/

Artificial Neural Networks (ANNs) are computing systems inspired by how the human brain works. Instead of one large brain, an ANN has many tiny processing units called neurons that work together to recognize patterns and learn from data
🧠 1. Inspiration from the Brain
Just like the brain has interconnected neurons, ANNs have nodes (artificial neurons) connected in a network. These connections help the system learn from examples, rather than just follow instructions.
🔢 2. Main Structure of an ANN
An ANN is typically divided into layers:
Input Layer – Receives raw data (like pixels of an image).
Hidden Layers – Perform calculations and extract patterns.
Output Layer – Gives the final answer (like “cat” or “dog”).

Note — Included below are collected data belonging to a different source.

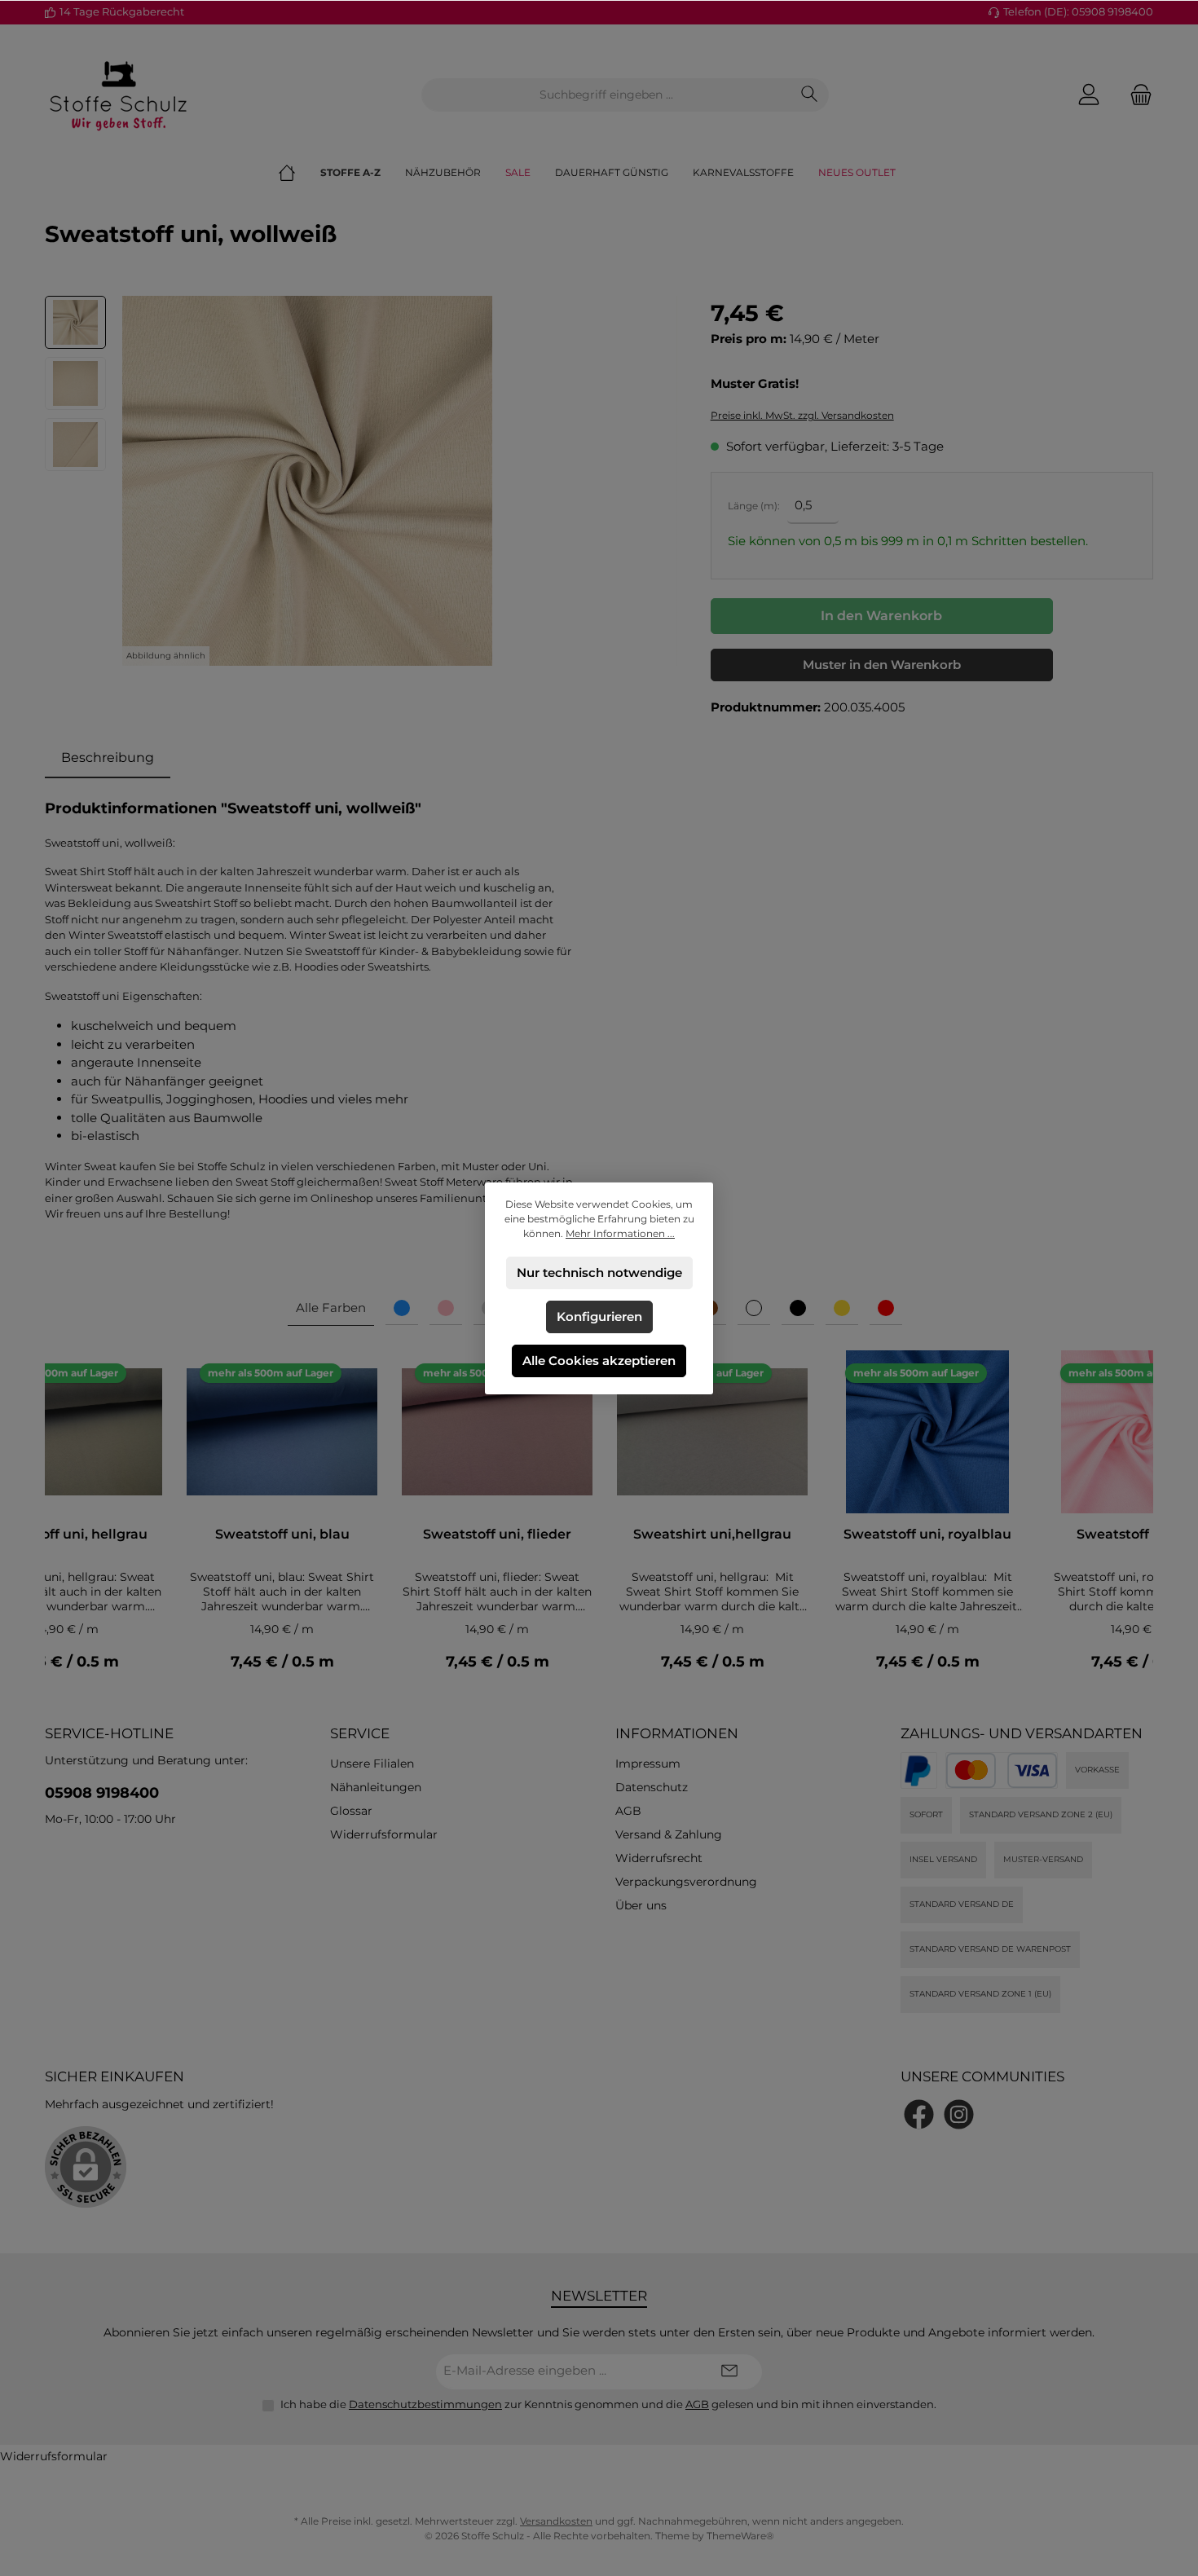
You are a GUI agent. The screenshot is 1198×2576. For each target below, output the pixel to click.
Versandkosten (556, 2521)
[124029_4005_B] (307, 481)
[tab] (107, 758)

Each layer is connected to the next using links that have values called weights. These weights determine how important each connection is.
⚙️ 3. How It Works (Step by Step)
Data Enters: You feed the network inputs (e.g., numbers, images).
Weighted Sum: Each neuron multiplies inputs by weights to decide how much importance they carry.
Activation Function: This mathematical function decides if the signal should go forward.
Prediction: The final output layer produces a result based on the calculations.
Learning: The network compares its prediction with the actual answer and adjusts its weights to improve next time. This learning step is called backpropagation.
📊 4. Learning With Examples
During training, the network sees many examples (like thousands of cat images). Each time it predicts incorrectly, it adjusts itself, making small changes to improve accuracy. After many cycles, it gets better at recognizing patterns.
🧠 5. Why Use an ANN?
ANNs are powerful because:
They learn instead of just follow rules.
They can find hidden patterns humans might miss.
They are used in image recognition, language translation, prediction systems, medical diagnosis, and more.